ANJA Presents: Insights from NECANN NJ 2023 - Pinching a Penny so Hard it Screams
Ashley Robins
September 27, 2023
Introduction
The NECANN 2023 conference was a treasure trove of actionable insights for cannabis entrepreneurs. One seminar that particularly caught our attention was "Pinching a Penny So Hard It Screams." This session offered an in-depth look into the financial complexities of running a cannabis business, focusing on four critical stages: Formation, License, Operation, and Exit. In this blog, we'll delve into the seminar's key takeaways, providing examples and recommendations to help you navigate the financial intricacies of the cannabis industry successfully.
The Four Stages of Enterprise
Formation
The formation stage is where you lay the foundation for your cannabis business. The seminar emphasized the importance of creating a detailed timeline and budget. For instance, you might draft your initial business plan yourself to save on consultancy fees and then have it reviewed by an industry expert. This approach allows you to maintain control over your vision while benefiting from professional insights, thereby saving money without compromising quality.
License
Securing a cannabis license is often a bureaucratic maze filled with unexpected costs. The seminar advised setting aside a contingency fund of at least 20% above your estimated budget to cover unforeseen expenses. Additionally, consider hiring a legal advisor experienced in cannabis licensing to guide you through the process, thereby reducing the risk of costly mistakes or delays.
Operation
Once your business is operational, the focus shifts to efficiency and risk management. The seminar recommended creating a contingency plan that outlines steps to take in various emergency scenarios, such as product recalls or regulatory changes. Additionally, consider joining industry associations or networking groups to stay updated on best practices and available resources that can help optimize your operations.
Exit
The exit stage is crucial but often overlooked. Many operators in the cannabis industry have a long-term goal of being acquired due to the high capital requirements and operational complexities of the industry. If acquisition is your endgame, focus on building a strong brand and customer base from day one. Also, keep detailed financial records and compliance documentation to make your business more attractive to potential buyers.
Banking Considerations: The Safety Net of Multiple Accounts
One eye-opening recommendation from the seminar was to maintain multiple bank accounts for each business entity. This is particularly crucial in the cannabis industry, where sudden regulatory changes can lead to account closures. For example, if you have accounts with three different banks and one shuts you down, you still have access to 67% of your capital. This diversification acts as a financial safety net, ensuring business continuity even in turbulent times.

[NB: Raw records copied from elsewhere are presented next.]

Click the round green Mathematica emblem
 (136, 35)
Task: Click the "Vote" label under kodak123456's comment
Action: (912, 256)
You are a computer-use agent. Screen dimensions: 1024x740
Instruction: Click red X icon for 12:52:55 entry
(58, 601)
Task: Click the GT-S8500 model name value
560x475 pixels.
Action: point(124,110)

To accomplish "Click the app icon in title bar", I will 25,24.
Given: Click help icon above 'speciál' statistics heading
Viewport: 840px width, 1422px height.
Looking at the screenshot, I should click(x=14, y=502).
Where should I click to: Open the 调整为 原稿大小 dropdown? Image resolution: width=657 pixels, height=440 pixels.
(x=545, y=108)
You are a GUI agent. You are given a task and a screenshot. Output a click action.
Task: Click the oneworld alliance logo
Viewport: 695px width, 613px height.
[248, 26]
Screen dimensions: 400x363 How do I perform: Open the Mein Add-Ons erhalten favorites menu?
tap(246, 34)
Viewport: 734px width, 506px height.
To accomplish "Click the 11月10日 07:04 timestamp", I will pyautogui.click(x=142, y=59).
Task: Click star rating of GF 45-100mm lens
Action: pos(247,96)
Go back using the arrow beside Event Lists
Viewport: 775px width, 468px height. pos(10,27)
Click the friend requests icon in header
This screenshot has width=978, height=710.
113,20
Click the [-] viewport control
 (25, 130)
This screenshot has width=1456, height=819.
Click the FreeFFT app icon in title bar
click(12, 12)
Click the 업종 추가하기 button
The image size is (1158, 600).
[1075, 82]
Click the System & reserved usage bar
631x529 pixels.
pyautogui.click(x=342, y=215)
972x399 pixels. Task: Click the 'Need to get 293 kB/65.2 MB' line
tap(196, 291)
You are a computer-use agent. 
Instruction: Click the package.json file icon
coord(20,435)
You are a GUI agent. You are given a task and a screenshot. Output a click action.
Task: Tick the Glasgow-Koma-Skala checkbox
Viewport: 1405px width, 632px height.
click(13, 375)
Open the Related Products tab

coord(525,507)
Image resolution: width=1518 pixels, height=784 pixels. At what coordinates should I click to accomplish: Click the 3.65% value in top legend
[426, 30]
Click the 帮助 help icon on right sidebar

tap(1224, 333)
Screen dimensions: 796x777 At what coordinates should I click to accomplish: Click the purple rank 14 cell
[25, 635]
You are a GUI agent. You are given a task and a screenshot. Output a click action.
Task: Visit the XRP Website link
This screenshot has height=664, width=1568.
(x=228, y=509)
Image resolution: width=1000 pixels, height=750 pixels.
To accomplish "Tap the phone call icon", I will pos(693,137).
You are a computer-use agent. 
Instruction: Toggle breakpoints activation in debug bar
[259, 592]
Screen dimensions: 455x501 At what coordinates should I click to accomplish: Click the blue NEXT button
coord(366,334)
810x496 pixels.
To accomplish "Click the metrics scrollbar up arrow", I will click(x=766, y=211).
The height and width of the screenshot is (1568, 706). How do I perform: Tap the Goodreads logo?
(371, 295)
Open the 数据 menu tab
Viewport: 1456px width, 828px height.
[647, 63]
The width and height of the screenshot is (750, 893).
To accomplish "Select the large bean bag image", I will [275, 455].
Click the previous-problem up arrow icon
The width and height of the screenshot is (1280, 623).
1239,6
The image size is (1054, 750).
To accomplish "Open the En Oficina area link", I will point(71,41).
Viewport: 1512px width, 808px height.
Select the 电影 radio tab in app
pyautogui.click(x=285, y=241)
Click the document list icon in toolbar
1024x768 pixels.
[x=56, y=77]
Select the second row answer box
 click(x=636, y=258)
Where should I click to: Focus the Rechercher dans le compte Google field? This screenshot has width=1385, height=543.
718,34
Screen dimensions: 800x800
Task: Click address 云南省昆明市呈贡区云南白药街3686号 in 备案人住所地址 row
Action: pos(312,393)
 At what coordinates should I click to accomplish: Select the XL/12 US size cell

Building Profitable Relationships
When dealing with banks or other financial institutions, the seminar advised focusing on asset-based negotiations. For example, if you own the property where your dispensary is located, that's a valuable asset that can be leveraged in financial discussions. Building strong relationships with your bankers by regularly updating them on your business milestones can also help you negotiate better terms and conditions.
Conclusion
Financial planning in the cannabis industry is a complex endeavor, but it's far from impossible. By understanding the four key stages of a cannabis enterprise and implementing strategic financial planning, you can effectively "pinch a penny" without sacrificing your business objectives. The seminar's advice on banking diversification and strategic exit planning offers invaluable insights for both newcomers and seasoned cannabis entrepreneurs.